| Source data |
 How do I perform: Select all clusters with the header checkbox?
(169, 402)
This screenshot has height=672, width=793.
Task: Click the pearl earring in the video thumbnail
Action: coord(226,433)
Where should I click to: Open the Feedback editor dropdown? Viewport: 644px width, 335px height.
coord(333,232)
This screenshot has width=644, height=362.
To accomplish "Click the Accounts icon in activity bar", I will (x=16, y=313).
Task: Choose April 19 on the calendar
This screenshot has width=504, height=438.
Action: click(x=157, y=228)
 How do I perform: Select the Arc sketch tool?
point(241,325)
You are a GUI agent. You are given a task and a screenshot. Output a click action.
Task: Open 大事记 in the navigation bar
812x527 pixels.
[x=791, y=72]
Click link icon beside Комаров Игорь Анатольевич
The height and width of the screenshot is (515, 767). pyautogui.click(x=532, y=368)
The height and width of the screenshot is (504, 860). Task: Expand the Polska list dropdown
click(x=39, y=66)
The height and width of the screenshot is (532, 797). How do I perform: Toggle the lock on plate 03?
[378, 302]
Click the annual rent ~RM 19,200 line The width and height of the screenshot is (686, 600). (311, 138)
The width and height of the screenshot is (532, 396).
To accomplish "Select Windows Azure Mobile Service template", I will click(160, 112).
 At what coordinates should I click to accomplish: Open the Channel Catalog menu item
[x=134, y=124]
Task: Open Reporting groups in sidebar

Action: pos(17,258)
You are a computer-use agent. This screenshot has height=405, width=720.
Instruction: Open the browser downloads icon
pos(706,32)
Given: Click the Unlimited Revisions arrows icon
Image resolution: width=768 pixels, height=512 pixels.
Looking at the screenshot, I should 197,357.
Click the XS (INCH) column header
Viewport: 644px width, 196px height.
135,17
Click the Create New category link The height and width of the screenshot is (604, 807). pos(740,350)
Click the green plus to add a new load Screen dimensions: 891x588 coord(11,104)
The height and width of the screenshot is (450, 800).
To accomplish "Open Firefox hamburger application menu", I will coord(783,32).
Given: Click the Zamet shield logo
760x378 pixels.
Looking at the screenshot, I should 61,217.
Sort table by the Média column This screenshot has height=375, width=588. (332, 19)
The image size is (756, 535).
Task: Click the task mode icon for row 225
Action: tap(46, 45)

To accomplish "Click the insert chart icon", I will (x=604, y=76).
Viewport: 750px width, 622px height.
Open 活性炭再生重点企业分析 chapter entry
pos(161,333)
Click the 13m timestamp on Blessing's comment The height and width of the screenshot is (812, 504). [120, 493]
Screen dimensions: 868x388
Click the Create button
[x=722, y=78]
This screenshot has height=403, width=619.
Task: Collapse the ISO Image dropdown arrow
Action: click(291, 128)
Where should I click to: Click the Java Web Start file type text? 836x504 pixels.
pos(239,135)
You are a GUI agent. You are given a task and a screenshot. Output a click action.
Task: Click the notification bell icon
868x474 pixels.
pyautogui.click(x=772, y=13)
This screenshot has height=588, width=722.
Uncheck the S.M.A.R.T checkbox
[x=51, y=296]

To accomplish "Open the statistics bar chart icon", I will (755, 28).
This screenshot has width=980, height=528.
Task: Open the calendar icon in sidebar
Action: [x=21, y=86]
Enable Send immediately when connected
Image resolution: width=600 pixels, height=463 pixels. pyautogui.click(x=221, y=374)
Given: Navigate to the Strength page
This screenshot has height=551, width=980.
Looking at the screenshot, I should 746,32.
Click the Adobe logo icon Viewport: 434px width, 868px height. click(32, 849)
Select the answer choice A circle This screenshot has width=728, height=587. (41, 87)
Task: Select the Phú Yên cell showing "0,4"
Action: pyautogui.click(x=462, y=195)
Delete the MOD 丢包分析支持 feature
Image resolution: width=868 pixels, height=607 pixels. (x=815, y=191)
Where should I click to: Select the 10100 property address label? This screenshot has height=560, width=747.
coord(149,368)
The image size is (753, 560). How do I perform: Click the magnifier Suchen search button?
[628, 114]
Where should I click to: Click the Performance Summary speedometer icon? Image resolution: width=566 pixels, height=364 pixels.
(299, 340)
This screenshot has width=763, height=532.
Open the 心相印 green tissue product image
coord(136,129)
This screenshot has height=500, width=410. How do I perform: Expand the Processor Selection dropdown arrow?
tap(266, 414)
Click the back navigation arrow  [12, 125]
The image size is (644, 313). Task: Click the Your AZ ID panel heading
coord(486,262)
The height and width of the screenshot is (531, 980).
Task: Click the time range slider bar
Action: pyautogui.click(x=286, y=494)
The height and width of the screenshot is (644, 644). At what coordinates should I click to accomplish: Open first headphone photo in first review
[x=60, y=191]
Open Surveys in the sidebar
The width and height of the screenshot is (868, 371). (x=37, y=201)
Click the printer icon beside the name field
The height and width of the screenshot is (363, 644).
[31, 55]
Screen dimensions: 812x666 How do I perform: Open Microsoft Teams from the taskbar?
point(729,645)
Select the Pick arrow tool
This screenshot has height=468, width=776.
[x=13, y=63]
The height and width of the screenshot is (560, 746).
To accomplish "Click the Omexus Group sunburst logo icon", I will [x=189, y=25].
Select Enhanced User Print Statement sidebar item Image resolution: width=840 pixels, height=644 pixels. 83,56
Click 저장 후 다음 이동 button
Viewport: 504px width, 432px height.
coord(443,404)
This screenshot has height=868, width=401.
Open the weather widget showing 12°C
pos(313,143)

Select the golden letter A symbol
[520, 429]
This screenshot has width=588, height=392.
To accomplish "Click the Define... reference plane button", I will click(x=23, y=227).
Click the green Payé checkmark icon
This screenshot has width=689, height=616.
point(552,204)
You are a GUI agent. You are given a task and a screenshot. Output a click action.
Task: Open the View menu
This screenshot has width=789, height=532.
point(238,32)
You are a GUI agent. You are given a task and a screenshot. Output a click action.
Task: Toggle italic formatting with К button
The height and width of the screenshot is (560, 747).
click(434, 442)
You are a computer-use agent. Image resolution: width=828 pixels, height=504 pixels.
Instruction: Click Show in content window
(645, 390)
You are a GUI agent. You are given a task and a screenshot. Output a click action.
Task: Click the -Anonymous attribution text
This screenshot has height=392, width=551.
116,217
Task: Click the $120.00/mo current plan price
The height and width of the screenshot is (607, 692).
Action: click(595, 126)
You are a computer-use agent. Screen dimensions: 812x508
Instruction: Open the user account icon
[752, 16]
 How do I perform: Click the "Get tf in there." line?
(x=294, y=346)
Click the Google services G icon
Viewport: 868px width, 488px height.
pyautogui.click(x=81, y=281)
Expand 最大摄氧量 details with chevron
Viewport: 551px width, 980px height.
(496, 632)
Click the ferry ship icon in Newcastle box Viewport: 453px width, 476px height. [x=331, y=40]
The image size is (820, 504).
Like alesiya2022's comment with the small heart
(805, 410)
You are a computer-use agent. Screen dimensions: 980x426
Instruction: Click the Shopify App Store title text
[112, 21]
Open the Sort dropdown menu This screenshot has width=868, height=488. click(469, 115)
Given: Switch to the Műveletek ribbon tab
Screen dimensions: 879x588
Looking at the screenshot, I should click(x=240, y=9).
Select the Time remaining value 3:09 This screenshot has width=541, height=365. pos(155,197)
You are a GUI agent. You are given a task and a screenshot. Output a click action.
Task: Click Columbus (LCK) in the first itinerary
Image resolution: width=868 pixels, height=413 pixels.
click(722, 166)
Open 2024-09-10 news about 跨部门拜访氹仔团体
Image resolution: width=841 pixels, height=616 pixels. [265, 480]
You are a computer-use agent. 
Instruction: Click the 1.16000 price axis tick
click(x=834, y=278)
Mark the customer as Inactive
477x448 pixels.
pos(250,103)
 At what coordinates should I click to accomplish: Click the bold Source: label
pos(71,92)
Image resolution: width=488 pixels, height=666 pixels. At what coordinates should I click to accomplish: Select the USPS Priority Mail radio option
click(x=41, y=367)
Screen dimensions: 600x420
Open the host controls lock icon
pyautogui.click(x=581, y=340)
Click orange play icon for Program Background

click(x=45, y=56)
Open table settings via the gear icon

| Exercise details |
Your reply is to repeat, unchanged, the lines above running from the one with "Like alesiya2022's comment" up to and including the one with "Screen dimensions: 600x420".

| Exercise result |
Like alesiya2022's comment with the small heart
(805, 410)
You are a computer-use agent. Screen dimensions: 980x426
Instruction: Click the Shopify App Store title text
[112, 21]
Open the Sort dropdown menu This screenshot has width=868, height=488. click(469, 115)
Given: Switch to the Műveletek ribbon tab
Screen dimensions: 879x588
Looking at the screenshot, I should click(x=240, y=9).
Select the Time remaining value 3:09 This screenshot has width=541, height=365. pos(155,197)
You are a GUI agent. You are given a task and a screenshot. Output a click action.
Task: Click Columbus (LCK) in the first itinerary
Image resolution: width=868 pixels, height=413 pixels.
click(722, 166)
Open 2024-09-10 news about 跨部门拜访氹仔团体
Image resolution: width=841 pixels, height=616 pixels. [265, 480]
You are a computer-use agent. 
Instruction: Click the 1.16000 price axis tick
click(x=834, y=278)
Mark the customer as Inactive
477x448 pixels.
pos(250,103)
 At what coordinates should I click to accomplish: Click the bold Source: label
pos(71,92)
Image resolution: width=488 pixels, height=666 pixels. At what coordinates should I click to accomplish: Select the USPS Priority Mail radio option
click(x=41, y=367)
Screen dimensions: 600x420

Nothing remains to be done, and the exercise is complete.